» **STATED TASK**
Reproduce the rows verbatim, from the first row up to and including the line containing "Action: (x=453, y=16)".

» **DATA IN THIS EXERCISE**
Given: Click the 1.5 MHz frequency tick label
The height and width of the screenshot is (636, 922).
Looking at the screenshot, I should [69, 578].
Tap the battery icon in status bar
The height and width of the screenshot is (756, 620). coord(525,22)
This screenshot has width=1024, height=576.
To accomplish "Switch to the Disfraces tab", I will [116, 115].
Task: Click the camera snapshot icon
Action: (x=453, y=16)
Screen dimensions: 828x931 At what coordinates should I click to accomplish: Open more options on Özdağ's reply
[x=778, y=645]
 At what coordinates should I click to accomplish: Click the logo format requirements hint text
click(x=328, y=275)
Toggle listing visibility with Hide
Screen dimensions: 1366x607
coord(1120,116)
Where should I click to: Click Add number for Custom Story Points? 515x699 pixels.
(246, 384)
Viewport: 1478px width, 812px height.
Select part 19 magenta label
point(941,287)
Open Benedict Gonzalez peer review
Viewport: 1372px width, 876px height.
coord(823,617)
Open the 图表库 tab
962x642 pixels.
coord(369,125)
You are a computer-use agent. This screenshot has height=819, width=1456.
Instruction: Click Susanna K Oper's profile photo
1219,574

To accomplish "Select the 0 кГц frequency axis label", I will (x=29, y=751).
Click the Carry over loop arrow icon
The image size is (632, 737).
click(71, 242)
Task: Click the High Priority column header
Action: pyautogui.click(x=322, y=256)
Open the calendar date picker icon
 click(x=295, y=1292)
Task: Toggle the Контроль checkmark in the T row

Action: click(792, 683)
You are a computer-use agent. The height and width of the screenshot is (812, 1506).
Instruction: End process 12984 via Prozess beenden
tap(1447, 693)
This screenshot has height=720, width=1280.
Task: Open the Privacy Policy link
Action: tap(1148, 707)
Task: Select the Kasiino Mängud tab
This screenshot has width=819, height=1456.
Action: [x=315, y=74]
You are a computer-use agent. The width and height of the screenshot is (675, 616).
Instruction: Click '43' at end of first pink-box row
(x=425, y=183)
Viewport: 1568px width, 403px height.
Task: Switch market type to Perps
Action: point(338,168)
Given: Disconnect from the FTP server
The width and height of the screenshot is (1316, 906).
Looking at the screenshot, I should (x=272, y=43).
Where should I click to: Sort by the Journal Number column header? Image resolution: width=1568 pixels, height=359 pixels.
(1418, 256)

» **COMPLETE RESPONSE**
Given: Click the 1.5 MHz frequency tick label
The height and width of the screenshot is (636, 922).
Looking at the screenshot, I should [69, 578].
Tap the battery icon in status bar
The height and width of the screenshot is (756, 620). coord(525,22)
This screenshot has width=1024, height=576.
To accomplish "Switch to the Disfraces tab", I will [116, 115].
Task: Click the camera snapshot icon
Action: (x=453, y=16)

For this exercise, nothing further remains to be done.